## Word and item position data
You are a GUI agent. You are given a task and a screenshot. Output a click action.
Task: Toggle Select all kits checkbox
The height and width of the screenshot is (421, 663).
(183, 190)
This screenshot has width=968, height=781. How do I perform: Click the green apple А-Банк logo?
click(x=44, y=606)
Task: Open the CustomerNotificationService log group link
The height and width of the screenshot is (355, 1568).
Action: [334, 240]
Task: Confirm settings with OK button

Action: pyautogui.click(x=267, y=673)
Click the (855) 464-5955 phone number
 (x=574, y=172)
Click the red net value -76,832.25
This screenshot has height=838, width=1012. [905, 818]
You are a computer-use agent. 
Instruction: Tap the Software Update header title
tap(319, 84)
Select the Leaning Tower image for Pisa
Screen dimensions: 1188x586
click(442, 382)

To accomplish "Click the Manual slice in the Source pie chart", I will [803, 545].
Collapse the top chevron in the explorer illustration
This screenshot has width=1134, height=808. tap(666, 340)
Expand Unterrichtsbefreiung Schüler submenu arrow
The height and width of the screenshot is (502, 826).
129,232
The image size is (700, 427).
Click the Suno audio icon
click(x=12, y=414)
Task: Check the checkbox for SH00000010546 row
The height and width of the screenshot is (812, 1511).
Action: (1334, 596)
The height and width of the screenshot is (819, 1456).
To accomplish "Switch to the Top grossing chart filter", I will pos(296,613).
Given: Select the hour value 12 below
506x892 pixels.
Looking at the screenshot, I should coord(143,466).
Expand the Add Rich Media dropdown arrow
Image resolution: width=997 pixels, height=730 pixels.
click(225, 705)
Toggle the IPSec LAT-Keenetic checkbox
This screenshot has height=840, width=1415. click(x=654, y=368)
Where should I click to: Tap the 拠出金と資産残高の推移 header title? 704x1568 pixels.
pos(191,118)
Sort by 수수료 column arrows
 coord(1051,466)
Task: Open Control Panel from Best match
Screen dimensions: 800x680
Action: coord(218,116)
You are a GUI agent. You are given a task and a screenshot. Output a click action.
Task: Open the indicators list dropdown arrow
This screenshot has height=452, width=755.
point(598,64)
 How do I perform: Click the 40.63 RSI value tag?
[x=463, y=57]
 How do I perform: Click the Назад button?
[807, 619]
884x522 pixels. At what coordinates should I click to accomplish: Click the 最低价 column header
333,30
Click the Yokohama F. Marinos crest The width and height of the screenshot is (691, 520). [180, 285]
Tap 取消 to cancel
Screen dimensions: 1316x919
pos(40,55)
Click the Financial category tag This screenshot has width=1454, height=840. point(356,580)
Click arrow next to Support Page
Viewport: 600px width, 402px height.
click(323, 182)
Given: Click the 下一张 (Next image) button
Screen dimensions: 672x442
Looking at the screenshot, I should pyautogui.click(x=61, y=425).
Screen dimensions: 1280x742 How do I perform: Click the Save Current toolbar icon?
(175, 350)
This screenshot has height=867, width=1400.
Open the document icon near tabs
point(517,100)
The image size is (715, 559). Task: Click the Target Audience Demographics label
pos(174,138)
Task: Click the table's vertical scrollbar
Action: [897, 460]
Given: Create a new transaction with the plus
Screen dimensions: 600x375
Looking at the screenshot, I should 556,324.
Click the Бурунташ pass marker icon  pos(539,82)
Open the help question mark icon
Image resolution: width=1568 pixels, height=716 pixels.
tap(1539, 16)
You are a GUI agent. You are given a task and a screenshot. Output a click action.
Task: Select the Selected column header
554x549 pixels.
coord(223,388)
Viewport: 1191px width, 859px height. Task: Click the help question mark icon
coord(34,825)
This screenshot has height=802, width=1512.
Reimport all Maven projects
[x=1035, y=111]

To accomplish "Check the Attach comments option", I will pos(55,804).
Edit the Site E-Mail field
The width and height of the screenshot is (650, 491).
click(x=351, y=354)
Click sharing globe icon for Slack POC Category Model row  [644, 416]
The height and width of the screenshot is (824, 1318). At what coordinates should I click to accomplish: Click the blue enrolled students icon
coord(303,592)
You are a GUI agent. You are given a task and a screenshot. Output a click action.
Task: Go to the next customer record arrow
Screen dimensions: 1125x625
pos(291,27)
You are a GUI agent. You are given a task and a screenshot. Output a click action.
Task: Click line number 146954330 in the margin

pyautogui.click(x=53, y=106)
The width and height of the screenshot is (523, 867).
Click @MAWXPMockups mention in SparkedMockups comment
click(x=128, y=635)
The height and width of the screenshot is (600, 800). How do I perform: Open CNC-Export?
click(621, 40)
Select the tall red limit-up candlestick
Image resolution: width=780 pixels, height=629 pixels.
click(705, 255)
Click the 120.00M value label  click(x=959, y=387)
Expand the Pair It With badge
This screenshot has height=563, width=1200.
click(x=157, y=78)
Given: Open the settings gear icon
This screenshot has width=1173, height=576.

## Stated goal
Express the lines from the one containing "Click the Financial" up to and including the one containing "point(517,100)" as a numbered list, leaving out blank lines.

## Output for this task
1. Click the Financial category tag This screenshot has width=1454, height=840. point(356,580)
2. Click arrow next to Support Page
3. Viewport: 600px width, 402px height.
4. click(323, 182)
5. Given: Click the 下一张 (Next image) button
6. Screen dimensions: 672x442
7. Looking at the screenshot, I should pyautogui.click(x=61, y=425).
8. Screen dimensions: 1280x742 How do I perform: Click the Save Current toolbar icon?
9. (175, 350)
10. This screenshot has height=867, width=1400.
11. Open the document icon near tabs
12. point(517,100)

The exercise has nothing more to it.